The ash from the fire can be used to clean pans if you have nothing else.

biker-bri
26-05-2013, 09:45 AM
My lad used to work for the burger company that begins with M - his manager was ex army who taught him how to clean the super hot grills with coke, after one particularly busy day
even coke struggled to clean the grill so he tried "sprite" and it worked MUCH better.
Cheers Bri.

snowleopard
26-05-2013, 01:39 PM
+1 Scotchbrite is the stuff of legend, still carry at least one or two bits

Also good for cleaning pine resin off you knife!

Joel

Silverback
26-05-2013, 03:41 PM
Also good for cleaning pine resin off you knife!

Joel

better for cleaning the gas parts of automatic weapons

rawfish111
26-05-2013, 10:00 PM
better for cleaning the gas parts of automatic weapons

True statement! I'm sure the stuff was invented by the same people...

ian c
26-05-2013, 10:09 PM
Scotch brite is brilliant stuff its a lot better than having to use the piece of wire mesh or a swan vesta match to clean the SLR gas plug.

rawfish111
26-05-2013, 10:56 PM
Scotch brite is brilliant stuff its a lot better than having to use the piece of wire mesh or a swan vesta match to clean the SLR gas plug.

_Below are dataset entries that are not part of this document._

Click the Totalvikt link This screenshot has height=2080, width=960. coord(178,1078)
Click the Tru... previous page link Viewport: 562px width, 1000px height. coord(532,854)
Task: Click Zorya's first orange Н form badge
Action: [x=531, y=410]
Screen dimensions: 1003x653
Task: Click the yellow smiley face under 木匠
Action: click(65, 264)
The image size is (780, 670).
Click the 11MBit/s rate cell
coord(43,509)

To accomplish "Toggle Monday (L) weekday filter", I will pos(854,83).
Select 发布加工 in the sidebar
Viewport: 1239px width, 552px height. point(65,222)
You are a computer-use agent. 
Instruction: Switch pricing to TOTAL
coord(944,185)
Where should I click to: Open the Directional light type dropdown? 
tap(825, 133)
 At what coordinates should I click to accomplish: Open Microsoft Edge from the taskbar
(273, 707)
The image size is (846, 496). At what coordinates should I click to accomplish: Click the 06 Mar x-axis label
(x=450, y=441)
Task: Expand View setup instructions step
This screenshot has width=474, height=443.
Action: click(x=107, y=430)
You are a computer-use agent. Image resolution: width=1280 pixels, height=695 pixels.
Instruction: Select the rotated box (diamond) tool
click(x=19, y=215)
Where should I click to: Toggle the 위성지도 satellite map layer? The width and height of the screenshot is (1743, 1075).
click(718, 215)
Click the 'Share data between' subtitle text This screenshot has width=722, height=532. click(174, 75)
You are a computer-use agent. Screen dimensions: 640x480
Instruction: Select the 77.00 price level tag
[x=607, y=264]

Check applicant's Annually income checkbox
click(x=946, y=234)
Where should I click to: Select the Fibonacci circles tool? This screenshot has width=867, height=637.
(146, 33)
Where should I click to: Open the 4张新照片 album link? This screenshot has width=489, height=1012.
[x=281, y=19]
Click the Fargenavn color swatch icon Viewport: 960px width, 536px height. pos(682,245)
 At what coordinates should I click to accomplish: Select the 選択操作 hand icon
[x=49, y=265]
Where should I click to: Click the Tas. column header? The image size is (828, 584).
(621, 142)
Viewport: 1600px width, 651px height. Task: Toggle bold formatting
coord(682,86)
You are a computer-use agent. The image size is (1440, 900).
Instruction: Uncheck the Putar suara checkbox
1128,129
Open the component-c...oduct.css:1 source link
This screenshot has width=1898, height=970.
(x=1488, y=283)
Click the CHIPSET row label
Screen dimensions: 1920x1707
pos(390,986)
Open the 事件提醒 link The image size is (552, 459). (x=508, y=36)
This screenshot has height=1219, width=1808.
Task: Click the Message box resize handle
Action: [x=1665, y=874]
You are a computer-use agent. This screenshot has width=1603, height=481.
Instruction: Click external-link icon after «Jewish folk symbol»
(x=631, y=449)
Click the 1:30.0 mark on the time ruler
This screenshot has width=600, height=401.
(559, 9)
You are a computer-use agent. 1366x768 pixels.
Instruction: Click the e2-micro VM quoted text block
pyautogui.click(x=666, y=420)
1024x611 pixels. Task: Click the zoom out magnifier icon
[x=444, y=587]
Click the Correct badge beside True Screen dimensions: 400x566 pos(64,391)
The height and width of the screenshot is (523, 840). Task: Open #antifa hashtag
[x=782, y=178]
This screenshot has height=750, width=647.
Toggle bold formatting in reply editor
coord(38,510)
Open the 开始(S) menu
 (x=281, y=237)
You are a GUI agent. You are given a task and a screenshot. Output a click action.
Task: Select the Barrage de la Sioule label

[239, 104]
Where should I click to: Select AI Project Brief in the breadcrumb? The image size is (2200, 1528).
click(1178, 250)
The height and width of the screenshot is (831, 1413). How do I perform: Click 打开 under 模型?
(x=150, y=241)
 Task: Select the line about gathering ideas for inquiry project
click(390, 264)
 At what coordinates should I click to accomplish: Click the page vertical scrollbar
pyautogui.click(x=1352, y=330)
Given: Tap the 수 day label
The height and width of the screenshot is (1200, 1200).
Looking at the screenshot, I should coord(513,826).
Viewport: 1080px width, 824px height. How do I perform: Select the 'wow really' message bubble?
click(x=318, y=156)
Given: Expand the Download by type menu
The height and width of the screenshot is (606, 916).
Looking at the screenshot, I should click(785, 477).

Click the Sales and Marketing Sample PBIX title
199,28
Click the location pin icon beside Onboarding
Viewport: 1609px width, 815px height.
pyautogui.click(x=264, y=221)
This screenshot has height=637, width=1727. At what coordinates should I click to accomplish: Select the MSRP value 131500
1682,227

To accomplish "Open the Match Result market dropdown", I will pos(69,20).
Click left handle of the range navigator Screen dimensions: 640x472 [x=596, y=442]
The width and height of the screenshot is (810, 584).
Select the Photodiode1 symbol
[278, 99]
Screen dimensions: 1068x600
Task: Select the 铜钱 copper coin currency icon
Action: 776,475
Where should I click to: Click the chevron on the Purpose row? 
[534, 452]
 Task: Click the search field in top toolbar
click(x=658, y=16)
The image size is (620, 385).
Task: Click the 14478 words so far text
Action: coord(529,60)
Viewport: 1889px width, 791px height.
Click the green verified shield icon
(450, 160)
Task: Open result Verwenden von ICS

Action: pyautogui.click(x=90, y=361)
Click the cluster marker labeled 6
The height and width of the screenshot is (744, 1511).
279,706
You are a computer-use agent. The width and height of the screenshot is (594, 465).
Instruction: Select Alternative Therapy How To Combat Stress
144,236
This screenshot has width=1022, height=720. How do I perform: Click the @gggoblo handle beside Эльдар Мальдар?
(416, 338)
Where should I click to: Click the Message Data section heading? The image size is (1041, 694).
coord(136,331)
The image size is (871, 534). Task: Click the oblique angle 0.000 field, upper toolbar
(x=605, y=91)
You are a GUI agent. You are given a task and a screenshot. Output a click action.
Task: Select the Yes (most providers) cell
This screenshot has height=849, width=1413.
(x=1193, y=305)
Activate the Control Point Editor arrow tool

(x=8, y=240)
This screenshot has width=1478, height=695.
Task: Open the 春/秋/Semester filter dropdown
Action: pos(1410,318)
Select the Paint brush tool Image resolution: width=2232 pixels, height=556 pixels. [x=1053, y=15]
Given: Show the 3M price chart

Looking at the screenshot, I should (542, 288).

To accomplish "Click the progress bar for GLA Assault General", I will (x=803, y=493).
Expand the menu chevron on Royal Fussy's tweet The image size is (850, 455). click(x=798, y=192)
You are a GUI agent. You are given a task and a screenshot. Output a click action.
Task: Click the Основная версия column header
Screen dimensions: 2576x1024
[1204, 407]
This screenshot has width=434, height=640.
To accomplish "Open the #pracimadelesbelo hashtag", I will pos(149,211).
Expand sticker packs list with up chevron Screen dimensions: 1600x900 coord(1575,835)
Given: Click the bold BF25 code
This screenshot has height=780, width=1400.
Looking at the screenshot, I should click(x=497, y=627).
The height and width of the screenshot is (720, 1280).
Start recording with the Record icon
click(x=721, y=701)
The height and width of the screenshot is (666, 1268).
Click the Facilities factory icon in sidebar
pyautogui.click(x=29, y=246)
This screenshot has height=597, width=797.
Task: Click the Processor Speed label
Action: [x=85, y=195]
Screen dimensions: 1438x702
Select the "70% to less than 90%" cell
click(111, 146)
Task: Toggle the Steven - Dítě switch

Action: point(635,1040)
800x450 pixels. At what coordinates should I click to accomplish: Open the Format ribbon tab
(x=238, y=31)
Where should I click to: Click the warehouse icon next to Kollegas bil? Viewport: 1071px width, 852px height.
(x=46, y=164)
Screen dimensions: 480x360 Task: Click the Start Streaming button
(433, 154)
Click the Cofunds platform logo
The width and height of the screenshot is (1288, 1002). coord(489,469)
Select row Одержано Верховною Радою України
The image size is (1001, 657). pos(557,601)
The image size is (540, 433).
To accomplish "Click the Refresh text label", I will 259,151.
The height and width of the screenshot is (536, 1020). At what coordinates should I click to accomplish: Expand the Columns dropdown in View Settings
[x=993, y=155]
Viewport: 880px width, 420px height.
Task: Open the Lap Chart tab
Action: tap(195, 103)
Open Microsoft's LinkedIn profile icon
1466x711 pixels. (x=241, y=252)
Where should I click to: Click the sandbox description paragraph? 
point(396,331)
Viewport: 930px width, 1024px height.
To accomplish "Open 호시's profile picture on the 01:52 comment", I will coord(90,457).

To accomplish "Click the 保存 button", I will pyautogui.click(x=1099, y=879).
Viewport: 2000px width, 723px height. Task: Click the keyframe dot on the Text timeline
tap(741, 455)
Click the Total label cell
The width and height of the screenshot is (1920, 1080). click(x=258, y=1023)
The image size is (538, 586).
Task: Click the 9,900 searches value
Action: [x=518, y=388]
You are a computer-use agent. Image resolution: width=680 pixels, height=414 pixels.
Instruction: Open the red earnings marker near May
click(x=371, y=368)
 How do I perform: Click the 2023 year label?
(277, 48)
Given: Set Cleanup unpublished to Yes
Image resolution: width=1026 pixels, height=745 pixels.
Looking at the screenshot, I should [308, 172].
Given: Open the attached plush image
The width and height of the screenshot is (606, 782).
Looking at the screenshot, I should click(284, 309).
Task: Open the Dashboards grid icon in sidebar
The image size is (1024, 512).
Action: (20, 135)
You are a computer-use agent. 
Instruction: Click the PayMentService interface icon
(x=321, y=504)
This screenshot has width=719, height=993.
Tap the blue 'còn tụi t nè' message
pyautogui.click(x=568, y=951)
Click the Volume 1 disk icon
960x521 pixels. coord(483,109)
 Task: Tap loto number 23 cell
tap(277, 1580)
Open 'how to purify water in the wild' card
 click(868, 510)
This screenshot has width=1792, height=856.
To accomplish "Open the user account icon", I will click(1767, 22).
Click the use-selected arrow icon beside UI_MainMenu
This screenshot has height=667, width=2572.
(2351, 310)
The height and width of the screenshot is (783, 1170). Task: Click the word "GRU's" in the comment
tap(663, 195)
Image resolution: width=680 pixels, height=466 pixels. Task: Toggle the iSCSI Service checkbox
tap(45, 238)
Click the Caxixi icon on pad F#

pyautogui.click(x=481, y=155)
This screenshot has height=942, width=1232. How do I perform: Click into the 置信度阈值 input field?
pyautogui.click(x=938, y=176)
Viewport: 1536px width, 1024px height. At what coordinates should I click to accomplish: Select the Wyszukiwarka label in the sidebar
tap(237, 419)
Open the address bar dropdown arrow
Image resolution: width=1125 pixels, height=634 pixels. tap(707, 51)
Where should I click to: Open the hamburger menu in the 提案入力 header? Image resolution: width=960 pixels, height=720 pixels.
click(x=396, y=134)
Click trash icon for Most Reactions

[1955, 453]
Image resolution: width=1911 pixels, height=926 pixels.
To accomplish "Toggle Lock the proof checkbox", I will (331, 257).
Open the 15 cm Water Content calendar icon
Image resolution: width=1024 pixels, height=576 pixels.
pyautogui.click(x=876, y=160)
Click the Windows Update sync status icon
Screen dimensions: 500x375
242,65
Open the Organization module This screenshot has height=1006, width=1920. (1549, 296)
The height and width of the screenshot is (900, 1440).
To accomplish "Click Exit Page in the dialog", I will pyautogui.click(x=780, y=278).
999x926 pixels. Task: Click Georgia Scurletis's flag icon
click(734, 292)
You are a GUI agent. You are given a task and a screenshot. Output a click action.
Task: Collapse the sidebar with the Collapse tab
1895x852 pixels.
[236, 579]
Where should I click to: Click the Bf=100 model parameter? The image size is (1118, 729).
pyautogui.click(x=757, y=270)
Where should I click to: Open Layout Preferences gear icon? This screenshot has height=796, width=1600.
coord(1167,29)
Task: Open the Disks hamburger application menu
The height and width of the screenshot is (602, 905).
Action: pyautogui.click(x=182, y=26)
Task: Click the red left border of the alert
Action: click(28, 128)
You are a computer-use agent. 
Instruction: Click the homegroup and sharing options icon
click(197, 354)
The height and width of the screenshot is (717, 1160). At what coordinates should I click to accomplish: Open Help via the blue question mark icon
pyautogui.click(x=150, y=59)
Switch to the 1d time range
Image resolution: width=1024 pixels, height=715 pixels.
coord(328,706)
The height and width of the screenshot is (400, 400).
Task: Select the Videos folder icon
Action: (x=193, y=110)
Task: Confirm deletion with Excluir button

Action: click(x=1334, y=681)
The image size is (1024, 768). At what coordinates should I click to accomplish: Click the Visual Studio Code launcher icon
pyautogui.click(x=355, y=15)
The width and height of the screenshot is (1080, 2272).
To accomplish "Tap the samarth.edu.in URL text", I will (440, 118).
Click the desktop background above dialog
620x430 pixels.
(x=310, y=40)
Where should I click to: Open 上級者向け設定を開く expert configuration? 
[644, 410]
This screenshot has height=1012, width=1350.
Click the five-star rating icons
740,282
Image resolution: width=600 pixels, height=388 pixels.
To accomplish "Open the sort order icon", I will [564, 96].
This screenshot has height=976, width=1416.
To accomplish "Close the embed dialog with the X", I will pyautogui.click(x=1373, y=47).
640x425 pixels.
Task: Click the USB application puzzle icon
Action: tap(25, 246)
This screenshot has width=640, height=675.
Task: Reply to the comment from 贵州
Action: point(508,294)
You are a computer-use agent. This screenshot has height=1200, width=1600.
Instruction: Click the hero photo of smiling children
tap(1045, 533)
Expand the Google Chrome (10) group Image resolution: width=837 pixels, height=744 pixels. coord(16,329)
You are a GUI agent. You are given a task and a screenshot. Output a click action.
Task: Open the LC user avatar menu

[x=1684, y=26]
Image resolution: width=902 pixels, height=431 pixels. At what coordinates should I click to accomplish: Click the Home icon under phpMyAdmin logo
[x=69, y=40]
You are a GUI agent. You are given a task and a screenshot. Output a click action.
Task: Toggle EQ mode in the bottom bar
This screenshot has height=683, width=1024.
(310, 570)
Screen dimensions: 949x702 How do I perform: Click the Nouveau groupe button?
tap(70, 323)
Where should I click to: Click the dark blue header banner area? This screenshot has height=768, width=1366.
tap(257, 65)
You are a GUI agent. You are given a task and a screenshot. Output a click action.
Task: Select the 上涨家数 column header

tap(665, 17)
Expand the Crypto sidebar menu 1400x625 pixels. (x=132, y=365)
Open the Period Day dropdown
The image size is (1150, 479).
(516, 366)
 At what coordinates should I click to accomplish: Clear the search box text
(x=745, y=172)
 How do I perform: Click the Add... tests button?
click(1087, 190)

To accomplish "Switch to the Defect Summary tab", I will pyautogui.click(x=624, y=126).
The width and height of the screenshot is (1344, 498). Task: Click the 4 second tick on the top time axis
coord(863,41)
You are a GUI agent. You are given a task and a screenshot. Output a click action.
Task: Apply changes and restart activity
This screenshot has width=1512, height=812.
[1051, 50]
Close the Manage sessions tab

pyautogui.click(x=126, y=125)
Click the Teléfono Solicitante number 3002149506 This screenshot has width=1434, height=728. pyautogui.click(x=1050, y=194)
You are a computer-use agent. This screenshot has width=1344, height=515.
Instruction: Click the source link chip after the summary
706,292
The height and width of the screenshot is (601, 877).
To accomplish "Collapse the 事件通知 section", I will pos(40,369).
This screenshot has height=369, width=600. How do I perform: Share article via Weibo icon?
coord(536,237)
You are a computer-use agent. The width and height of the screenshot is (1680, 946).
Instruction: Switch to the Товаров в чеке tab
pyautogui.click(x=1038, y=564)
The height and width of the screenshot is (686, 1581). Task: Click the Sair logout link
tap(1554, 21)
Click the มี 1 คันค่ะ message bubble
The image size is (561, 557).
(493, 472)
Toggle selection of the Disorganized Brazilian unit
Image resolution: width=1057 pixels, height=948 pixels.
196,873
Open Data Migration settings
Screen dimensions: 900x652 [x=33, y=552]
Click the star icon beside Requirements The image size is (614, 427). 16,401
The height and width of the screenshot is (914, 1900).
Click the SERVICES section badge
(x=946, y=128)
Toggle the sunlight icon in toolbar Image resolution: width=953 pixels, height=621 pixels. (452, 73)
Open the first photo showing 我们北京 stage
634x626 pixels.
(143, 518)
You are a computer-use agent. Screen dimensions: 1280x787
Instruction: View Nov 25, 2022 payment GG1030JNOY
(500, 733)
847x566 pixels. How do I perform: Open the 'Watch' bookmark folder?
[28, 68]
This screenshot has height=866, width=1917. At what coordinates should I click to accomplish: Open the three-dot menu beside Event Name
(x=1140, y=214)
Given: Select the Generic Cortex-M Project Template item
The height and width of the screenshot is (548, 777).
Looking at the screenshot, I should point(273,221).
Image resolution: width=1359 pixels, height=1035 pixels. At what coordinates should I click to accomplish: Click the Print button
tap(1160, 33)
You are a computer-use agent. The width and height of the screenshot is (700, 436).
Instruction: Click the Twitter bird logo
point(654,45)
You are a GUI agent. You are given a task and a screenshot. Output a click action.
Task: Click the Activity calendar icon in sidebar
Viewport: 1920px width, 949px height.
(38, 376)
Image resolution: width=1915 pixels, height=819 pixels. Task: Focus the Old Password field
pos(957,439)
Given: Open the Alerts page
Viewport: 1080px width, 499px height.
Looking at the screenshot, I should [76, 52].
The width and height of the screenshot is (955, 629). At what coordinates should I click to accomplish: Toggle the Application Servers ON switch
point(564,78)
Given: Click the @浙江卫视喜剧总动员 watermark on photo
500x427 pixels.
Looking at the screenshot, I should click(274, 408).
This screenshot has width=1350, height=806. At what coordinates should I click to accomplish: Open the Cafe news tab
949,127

Aye but a match stick was always a handy conversion tool!

alvino78
27-05-2013, 01:21 PM
heres an idea!!!http://www.youtube.com/watch?v=WiB9kUPRXZ4

ian c
27-05-2013, 09:17 PM
The match stick was a good conversion tool until you were caught using it so other ways were thought up, the REME armourer told us another way that when it was examined it was put down to a dirty rifle.